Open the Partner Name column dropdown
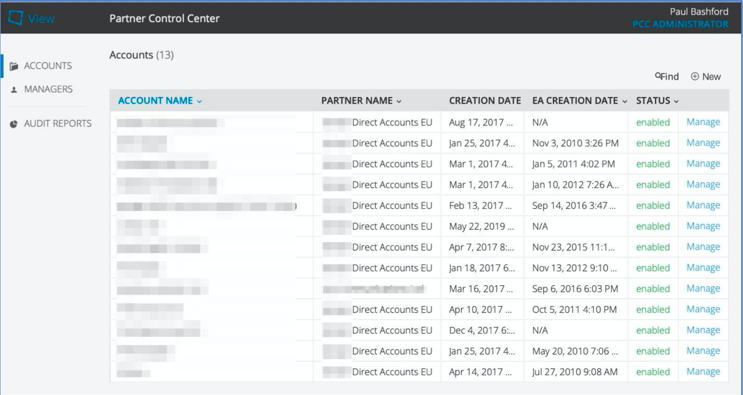 (x=399, y=101)
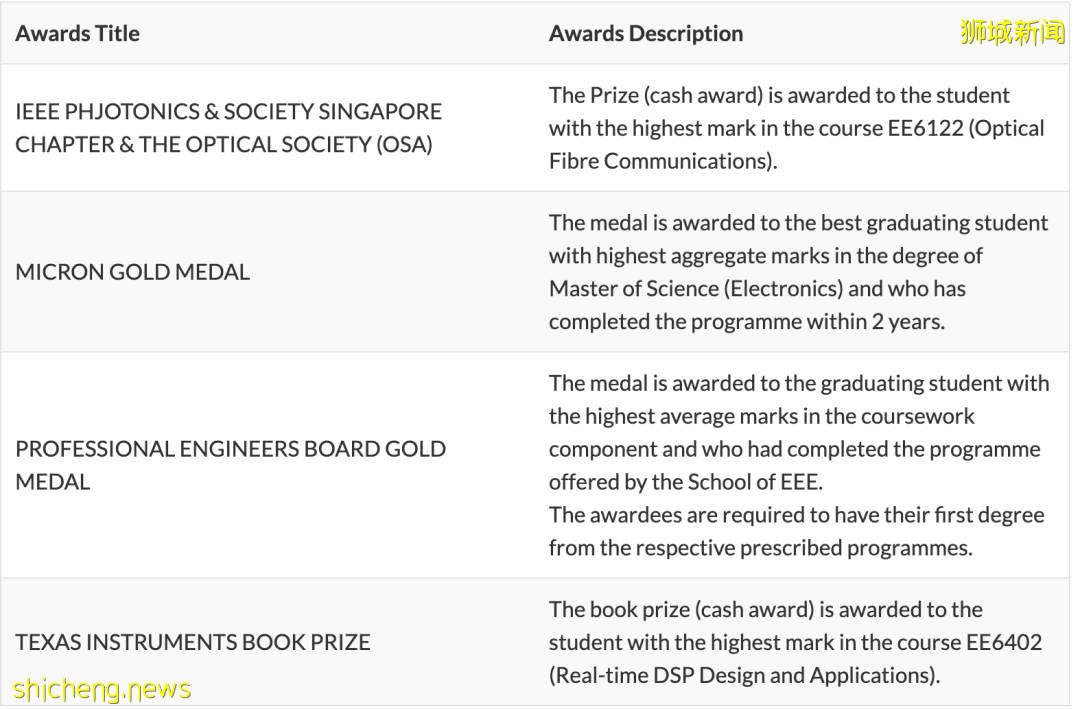Click the 'Real-time DSP Design and Applications' text
The width and height of the screenshot is (1080, 709).
(x=743, y=674)
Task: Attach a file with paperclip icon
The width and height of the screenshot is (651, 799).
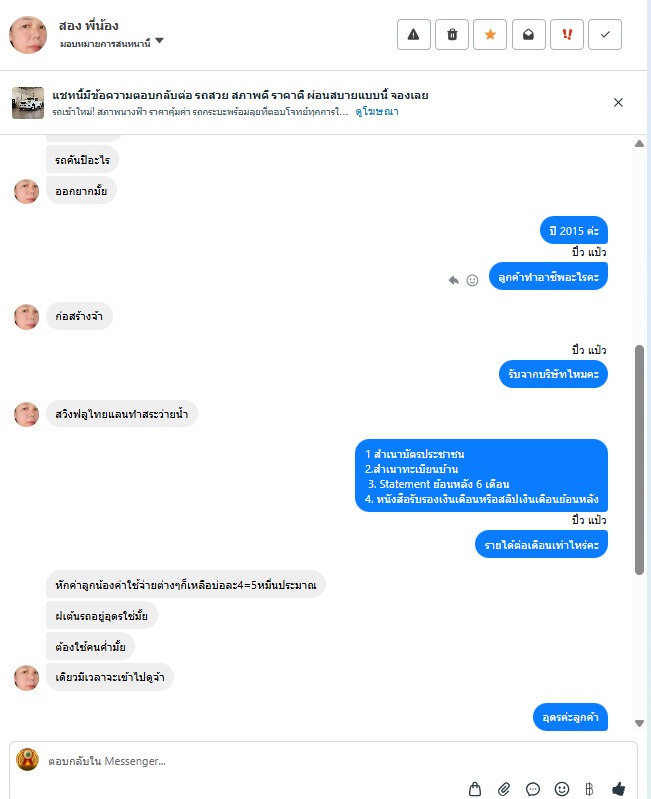Action: (504, 789)
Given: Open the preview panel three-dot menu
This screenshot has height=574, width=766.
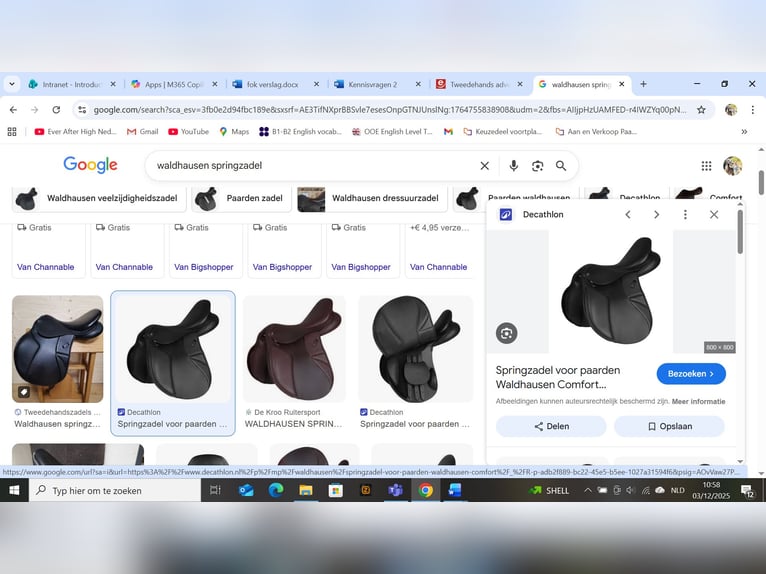Looking at the screenshot, I should point(685,214).
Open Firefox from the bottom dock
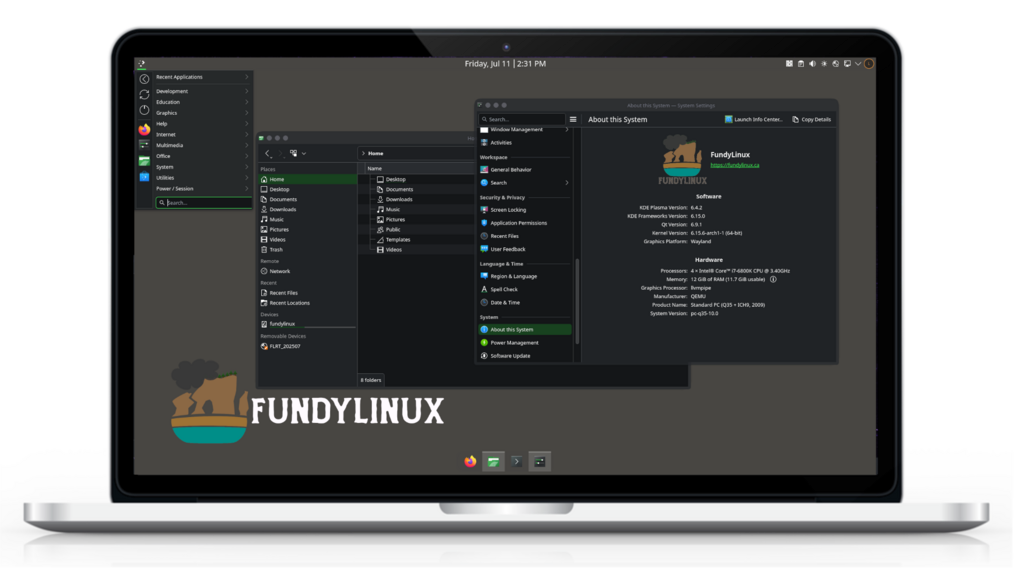This screenshot has width=1024, height=576. pyautogui.click(x=470, y=461)
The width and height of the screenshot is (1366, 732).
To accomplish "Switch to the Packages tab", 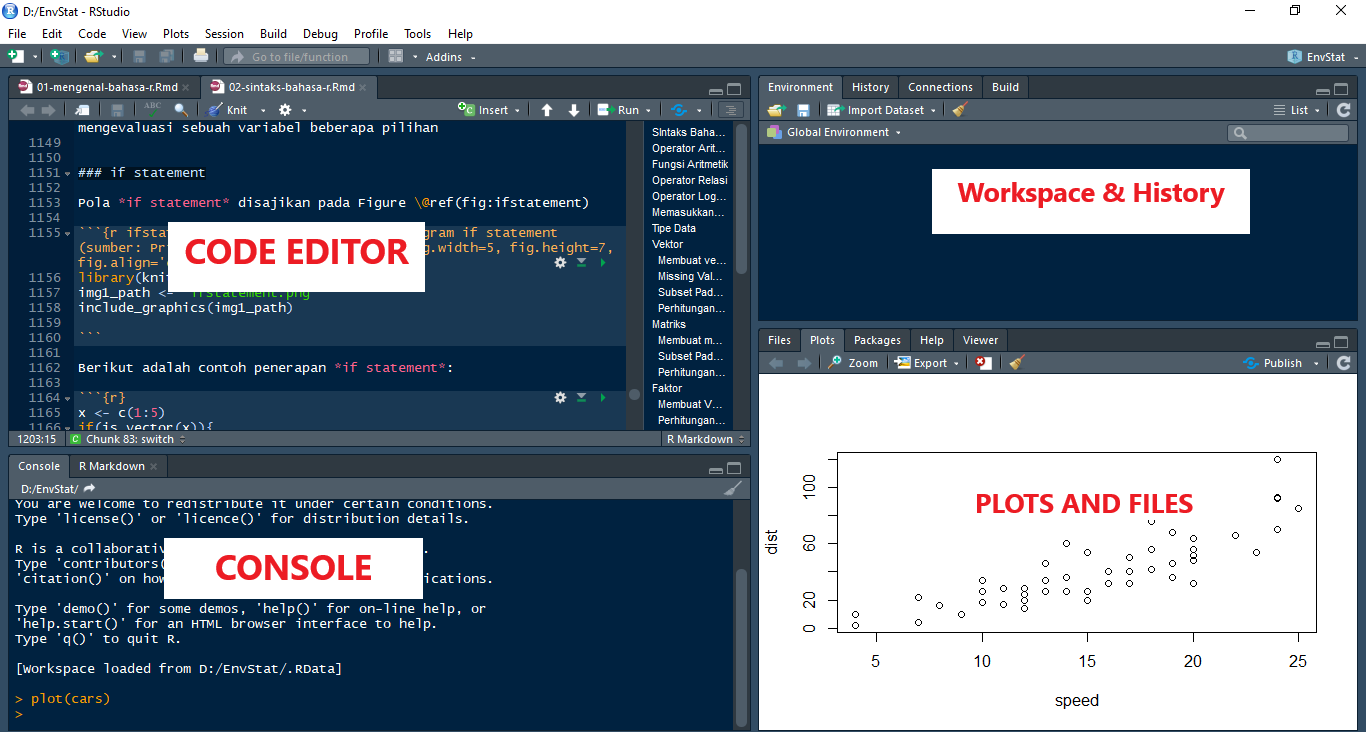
━━━━━━━━━━━━━━━━━━━━━━━━━━━━━━
- **EXERCISE BRIEF**:
In the records above, find the line containing "Given: Open the preview panel three-dot menu" and output every line from the first through that one, exactly, omitting pictures.

- **SOLUTION**:
Open the Partner Name column dropdown
 (x=399, y=101)
Click the 'Real-time DSP Design and Applications' text
The width and height of the screenshot is (1080, 709).
(x=743, y=674)
Task: Attach a file with paperclip icon
The width and height of the screenshot is (651, 799).
Action: (504, 789)
Given: Open the preview panel three-dot menu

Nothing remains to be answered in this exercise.